Nyaman tanpa iklan. Langganan BisnisPro

Rupiah Tergelincir, IHSG Melemah Hari Kedua

Pelemahan Indeks Harga Saham Gabungan (IHSG) berlanjut pada akhir perdagangan hari kedua berturut-turut, Selasa (3/9/2019), saat nilai tukar rupiah tergelincir dari penguatannya terhadap dolar AS.
Rupiah dan IHSG kompak menguat dua hari beruntun Rabu dan Kamis 9 dan 10 Januari 2019
Rupiah dan IHSG kompak menguat dua hari beruntun Rabu dan Kamis 9 dan 10 Januari 2019

Bisnis.com, JAKARTA – Pelemahan Indeks Harga Saham Gabungan (IHSG) berlanjut pada akhir perdagangan hari kedua berturut-turut, Selasa (3/9/2019), saat nilai tukar rupiah tergelincir dari penguatannya terhadap dolar AS.

Berdasarkan data Bloomberg, IHSG ditutup melemah 0,46 persen atau 28,96 poin di level 6.261,59 dari level penutupan perdagangan sebelumnya. Pada perdagangan Senin (2/9), IHSG berakhir terkoreksi 0,60 persen atau 37,92 poin di level 6.290,55.

Sebelum melanjutkan pelemahannya, indeks sempat berbalik ke zona hijau dengan dibuka naik 0,04 persen atau 2,82 poin di level 6.293,36. Sepanjang perdagangan hari ini, IHSG bergerak di level 6.248,80 – 6.310,63.
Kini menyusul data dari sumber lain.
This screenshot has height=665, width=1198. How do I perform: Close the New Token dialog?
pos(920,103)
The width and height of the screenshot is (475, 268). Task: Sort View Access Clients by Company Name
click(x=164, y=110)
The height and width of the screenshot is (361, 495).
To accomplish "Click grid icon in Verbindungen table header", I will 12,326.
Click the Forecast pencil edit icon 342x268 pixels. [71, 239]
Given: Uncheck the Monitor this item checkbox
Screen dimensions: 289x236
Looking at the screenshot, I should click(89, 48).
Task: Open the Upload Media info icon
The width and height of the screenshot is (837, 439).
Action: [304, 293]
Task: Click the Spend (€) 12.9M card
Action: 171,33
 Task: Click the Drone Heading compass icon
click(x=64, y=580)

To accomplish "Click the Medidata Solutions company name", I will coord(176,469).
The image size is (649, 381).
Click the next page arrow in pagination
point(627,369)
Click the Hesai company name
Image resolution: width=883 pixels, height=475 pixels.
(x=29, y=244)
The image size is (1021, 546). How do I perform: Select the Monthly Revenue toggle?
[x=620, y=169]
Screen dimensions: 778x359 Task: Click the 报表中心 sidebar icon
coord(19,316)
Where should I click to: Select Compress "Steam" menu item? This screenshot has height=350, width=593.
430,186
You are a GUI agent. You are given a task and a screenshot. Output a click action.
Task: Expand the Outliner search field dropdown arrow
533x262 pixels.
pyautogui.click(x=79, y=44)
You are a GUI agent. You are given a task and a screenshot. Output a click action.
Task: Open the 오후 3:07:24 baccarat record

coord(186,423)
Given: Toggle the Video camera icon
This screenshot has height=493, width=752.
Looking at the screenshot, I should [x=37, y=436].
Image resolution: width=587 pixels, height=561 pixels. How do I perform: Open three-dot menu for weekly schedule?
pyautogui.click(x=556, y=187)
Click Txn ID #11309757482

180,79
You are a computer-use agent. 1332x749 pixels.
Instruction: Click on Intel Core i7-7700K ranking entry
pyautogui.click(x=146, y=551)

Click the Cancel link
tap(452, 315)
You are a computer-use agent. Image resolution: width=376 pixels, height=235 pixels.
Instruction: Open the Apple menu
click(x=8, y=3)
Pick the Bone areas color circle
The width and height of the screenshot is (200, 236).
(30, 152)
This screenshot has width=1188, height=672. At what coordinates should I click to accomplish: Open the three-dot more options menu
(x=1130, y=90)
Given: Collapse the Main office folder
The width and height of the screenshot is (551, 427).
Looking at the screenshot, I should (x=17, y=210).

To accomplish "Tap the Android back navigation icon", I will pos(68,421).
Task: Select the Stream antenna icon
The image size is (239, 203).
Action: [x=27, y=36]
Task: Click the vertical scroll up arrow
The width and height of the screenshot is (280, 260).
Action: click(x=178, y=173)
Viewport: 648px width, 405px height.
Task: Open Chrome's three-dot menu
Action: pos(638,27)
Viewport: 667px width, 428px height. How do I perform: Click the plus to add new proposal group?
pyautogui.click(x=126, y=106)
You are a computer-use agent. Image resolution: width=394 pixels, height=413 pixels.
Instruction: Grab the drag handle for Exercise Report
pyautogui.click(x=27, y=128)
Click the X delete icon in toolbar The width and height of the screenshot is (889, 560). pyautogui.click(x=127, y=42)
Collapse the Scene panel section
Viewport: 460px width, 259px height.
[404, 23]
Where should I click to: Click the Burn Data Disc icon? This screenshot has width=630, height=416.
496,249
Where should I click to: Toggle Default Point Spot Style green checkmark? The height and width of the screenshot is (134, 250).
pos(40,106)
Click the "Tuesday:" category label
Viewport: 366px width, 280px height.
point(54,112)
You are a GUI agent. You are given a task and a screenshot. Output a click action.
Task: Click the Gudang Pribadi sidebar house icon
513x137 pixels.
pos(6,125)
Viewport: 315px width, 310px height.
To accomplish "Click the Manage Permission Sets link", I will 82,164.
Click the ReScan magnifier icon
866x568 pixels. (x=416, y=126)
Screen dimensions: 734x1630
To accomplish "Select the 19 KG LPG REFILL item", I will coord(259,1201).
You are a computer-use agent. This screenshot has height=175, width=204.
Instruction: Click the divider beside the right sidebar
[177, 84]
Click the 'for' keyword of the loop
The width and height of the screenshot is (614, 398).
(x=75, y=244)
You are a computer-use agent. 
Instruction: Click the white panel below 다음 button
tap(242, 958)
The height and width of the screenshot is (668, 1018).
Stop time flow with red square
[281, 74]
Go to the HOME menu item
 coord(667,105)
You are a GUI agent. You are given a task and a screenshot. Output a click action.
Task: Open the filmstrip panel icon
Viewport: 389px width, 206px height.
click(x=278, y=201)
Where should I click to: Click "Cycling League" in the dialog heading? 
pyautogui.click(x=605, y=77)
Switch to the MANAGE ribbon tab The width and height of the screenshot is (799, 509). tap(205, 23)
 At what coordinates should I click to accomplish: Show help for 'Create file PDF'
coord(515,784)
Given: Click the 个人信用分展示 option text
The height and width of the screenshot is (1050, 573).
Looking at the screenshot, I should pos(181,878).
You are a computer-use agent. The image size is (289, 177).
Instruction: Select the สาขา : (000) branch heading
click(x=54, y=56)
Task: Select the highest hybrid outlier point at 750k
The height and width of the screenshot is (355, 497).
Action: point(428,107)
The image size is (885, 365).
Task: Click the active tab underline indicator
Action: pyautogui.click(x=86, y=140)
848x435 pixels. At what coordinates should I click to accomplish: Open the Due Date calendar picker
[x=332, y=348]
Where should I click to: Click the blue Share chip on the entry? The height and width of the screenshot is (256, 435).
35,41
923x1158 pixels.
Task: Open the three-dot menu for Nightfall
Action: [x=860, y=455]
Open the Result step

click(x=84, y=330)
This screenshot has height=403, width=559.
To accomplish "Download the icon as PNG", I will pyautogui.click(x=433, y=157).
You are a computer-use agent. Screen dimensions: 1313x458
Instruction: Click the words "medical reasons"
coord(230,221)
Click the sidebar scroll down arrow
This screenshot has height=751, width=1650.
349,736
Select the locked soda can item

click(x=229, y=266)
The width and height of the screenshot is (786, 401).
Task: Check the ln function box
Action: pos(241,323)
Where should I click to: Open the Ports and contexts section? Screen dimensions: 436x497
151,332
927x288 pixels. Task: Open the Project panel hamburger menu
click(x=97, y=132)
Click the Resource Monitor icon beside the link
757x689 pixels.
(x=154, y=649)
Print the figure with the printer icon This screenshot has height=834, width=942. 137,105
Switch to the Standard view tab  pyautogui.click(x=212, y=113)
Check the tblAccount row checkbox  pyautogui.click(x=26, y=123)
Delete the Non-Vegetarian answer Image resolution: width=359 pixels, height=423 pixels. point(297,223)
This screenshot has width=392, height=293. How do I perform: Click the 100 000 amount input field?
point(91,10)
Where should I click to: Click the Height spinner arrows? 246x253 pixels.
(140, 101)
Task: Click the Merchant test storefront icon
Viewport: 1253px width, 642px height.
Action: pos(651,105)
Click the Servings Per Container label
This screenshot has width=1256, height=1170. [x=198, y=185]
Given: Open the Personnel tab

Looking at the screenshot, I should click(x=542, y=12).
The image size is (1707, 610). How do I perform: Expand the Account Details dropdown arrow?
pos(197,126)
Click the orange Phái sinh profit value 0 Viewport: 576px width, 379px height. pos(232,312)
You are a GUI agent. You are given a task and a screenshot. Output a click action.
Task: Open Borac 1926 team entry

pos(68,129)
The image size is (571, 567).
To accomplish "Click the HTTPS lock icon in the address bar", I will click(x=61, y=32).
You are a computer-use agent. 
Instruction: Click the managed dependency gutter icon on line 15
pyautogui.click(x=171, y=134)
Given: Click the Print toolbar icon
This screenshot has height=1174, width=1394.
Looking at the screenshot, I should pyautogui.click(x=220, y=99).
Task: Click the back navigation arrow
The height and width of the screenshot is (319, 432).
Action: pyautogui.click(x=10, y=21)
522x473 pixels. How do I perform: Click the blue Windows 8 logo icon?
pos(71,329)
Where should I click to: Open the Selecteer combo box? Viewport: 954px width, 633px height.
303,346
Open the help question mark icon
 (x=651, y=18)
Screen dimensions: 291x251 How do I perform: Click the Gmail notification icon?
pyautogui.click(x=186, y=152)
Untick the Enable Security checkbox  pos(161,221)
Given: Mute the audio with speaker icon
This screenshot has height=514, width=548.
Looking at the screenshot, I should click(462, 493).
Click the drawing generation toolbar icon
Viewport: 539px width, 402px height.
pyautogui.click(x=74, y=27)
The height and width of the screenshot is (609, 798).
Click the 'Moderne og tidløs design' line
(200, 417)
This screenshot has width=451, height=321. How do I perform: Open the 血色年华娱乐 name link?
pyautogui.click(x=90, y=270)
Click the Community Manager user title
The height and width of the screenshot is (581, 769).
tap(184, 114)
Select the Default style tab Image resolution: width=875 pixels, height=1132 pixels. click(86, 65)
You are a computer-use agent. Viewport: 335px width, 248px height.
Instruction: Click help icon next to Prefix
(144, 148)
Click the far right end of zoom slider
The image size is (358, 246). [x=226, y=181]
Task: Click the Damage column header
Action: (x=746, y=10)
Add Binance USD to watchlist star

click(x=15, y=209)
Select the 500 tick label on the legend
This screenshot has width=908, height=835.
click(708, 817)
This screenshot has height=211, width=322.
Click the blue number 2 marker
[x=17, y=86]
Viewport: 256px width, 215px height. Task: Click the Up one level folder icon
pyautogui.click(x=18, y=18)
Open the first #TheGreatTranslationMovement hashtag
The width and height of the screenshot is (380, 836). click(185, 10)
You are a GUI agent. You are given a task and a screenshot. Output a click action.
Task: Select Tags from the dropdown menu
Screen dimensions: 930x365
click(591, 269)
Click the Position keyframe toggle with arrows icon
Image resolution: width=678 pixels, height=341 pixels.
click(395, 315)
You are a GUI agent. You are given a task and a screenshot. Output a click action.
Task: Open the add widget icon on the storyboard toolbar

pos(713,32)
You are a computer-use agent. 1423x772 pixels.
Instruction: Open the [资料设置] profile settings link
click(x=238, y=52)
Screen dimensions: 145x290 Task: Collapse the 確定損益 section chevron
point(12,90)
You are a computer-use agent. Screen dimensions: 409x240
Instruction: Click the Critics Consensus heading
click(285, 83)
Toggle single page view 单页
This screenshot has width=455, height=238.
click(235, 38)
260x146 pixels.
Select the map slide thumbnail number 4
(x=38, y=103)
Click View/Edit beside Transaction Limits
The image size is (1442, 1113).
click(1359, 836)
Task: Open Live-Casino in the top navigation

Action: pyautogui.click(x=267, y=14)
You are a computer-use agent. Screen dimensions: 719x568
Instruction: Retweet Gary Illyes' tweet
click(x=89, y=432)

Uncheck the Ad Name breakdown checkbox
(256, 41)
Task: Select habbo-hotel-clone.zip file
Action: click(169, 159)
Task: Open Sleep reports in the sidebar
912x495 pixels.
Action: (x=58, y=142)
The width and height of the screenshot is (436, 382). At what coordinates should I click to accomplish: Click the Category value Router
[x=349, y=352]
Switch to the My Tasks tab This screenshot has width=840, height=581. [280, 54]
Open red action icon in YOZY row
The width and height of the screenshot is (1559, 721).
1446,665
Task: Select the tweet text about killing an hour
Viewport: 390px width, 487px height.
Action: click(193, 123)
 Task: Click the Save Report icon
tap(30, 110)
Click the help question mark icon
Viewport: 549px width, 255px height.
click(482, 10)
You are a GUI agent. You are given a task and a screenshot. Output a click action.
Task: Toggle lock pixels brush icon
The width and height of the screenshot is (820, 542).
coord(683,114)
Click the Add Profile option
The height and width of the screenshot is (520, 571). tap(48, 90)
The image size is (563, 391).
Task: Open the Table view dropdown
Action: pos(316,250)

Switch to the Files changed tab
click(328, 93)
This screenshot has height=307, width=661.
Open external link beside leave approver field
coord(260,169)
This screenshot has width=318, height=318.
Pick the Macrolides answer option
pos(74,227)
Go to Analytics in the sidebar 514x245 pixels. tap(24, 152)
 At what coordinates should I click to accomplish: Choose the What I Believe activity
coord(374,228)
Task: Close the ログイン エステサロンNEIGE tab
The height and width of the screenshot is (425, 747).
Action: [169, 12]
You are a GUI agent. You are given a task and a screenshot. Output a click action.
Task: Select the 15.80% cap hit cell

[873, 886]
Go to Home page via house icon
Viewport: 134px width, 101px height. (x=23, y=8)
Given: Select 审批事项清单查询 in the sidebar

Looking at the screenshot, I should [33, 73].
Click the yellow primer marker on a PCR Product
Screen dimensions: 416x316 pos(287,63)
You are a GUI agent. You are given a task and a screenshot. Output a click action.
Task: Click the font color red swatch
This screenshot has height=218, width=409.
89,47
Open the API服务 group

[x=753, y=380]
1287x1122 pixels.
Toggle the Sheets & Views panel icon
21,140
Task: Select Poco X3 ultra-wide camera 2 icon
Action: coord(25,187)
Enam dari sembilan sektor berakhir di zona merah, dipimpin infrastruktur (-1,29 persen) dan aneka industri (-1,07 persen). Tiga sektor lainnya ditutup di zona hijau, dipimpin properti dan barang konsumsi yang sama-sama naik 0,19 persen.

Dari 651 saham yang diperdagangkan di Bursa Efek Indonesia (BEI) hari ini, sebanyak 184 saham menguat, 239 saham melemah, dan 228 saham stagnan.

Saham PT Bank Mandiri (Persero) Tbk. (BMRI) dan PT Bank Rakyat Indonesia (Persero) Tbk. (BBRI) yang masing-masing turun 3,83 persen dan 1,66 persen menjadi penekan utama pelemahan IHSG.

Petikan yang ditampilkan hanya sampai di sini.